Stored data
══════
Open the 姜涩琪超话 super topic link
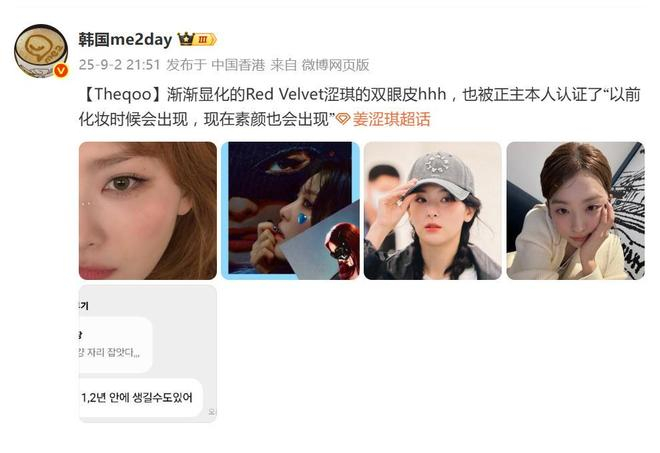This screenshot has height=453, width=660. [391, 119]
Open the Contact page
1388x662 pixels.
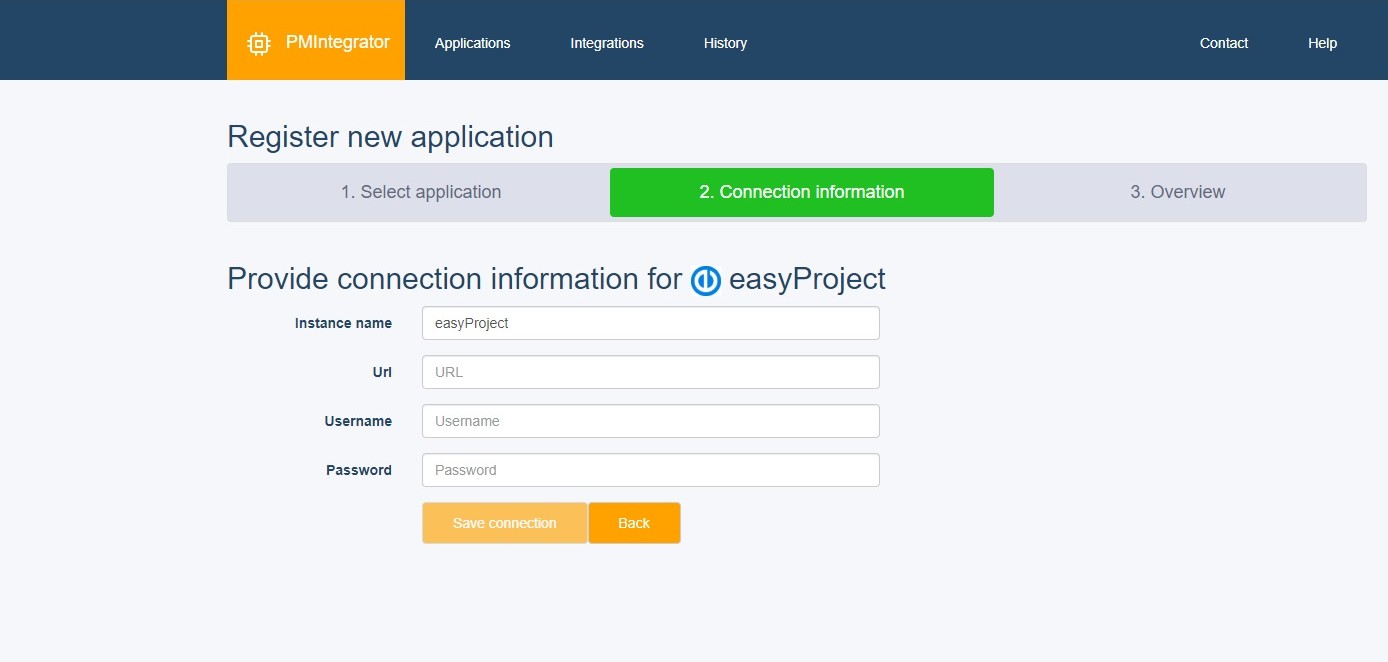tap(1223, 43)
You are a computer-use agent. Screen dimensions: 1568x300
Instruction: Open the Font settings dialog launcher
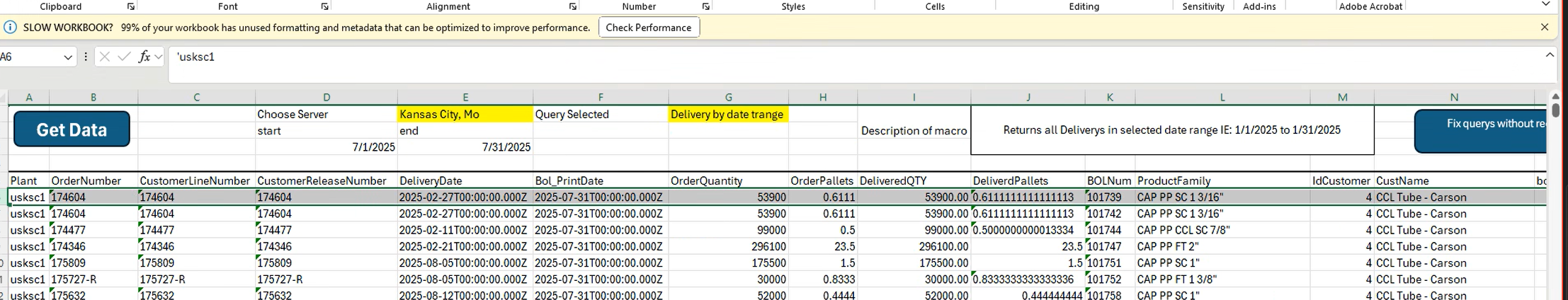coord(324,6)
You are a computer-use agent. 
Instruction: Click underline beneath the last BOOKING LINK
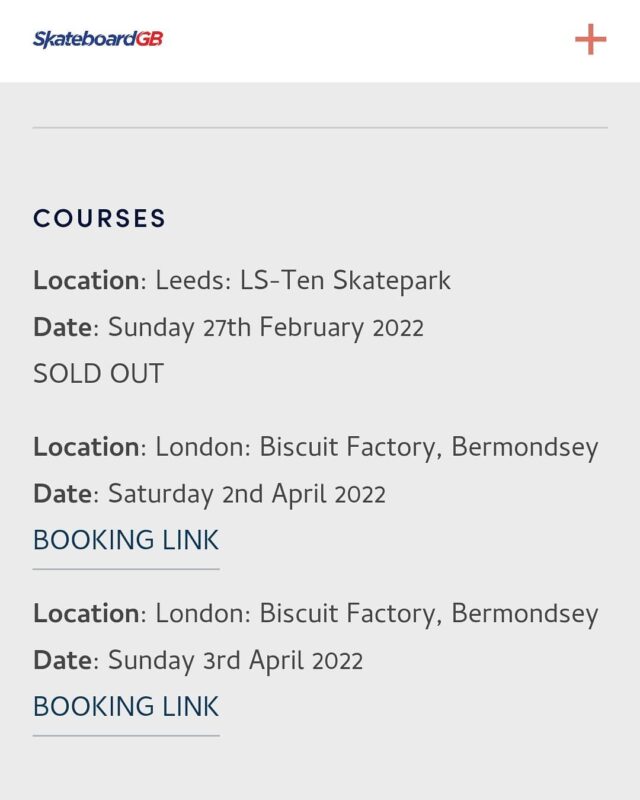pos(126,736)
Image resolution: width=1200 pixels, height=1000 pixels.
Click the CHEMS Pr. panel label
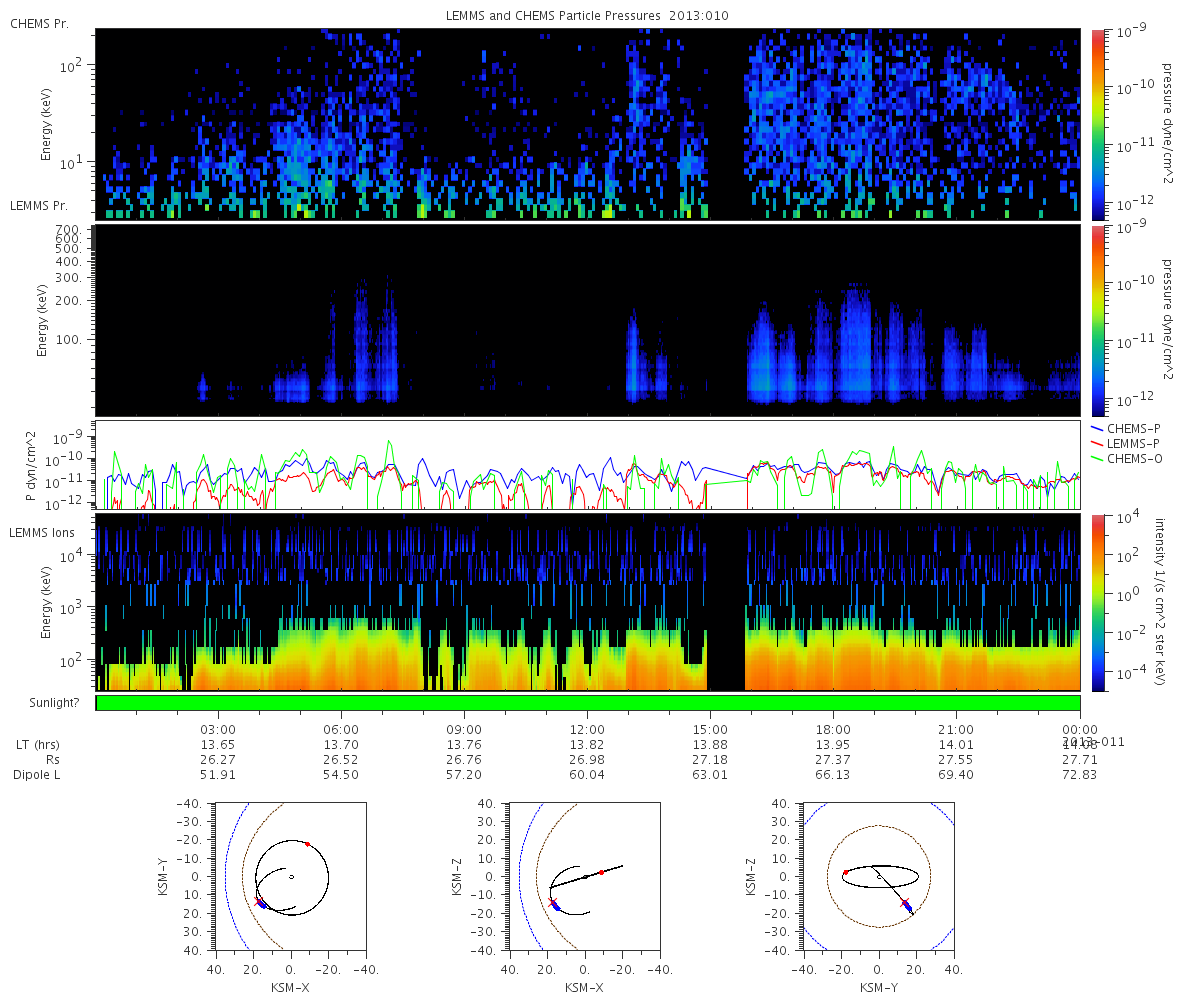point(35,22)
══════
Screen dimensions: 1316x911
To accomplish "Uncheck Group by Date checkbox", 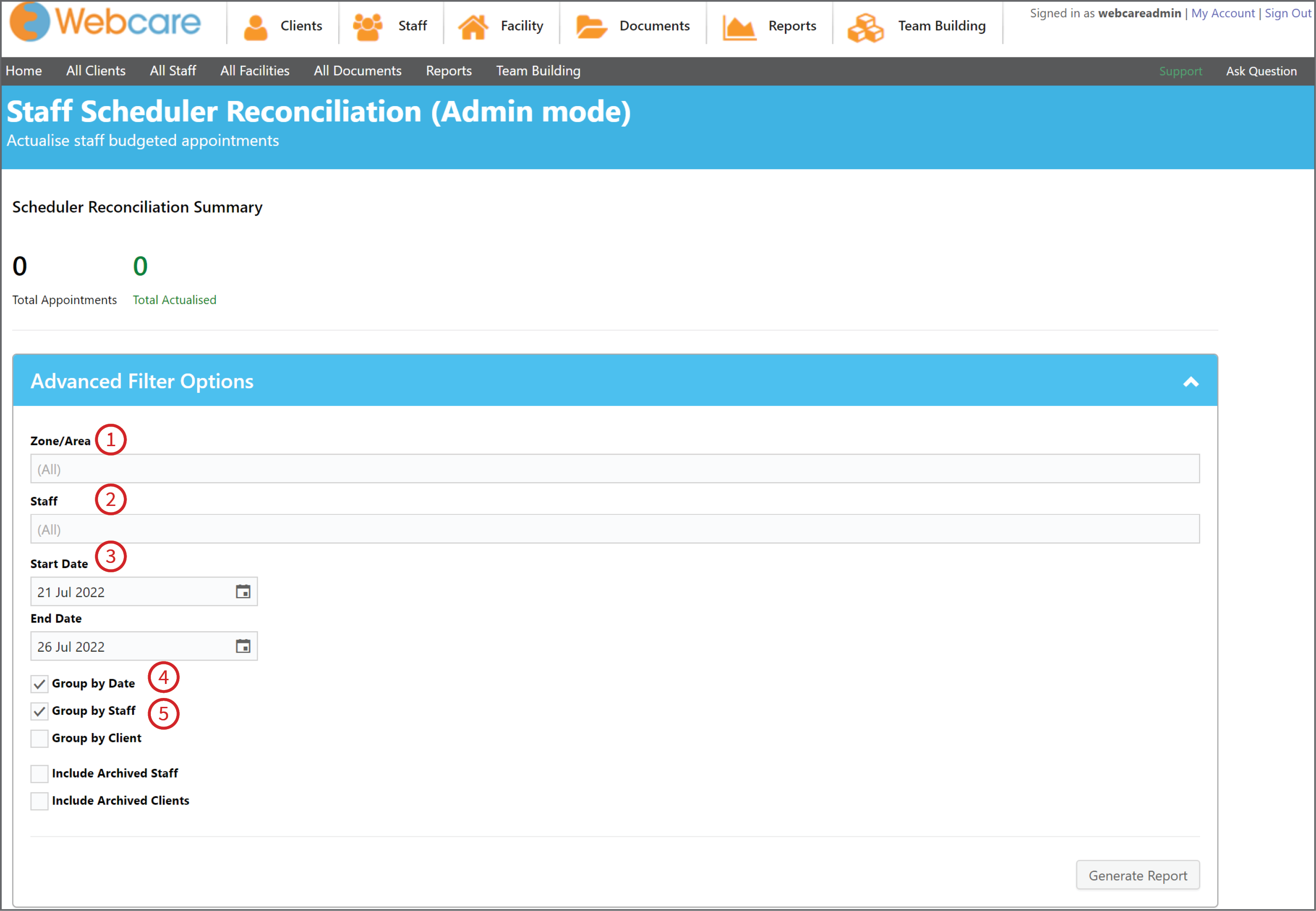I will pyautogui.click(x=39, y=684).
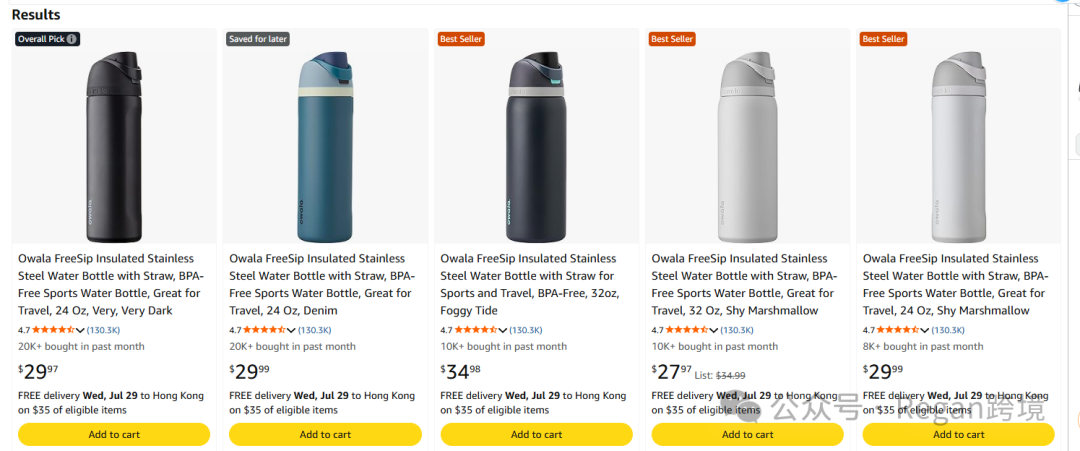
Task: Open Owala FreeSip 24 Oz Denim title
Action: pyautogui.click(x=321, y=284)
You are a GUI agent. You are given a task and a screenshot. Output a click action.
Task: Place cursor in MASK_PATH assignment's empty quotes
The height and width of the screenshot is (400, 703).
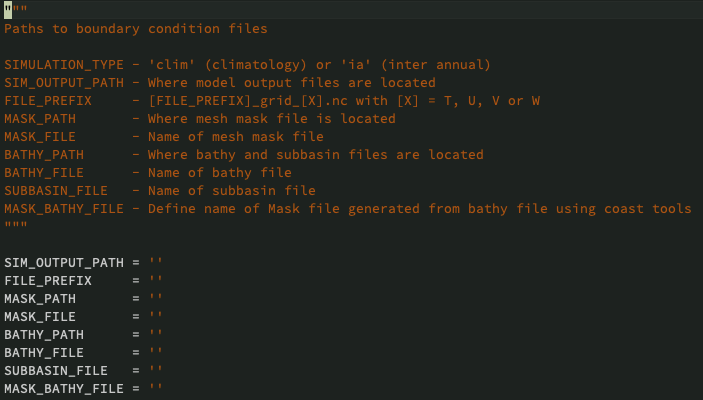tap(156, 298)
══════
Work task
Among the records, how many lines include the string "agent"? State the number and add nothing.

Expected output
3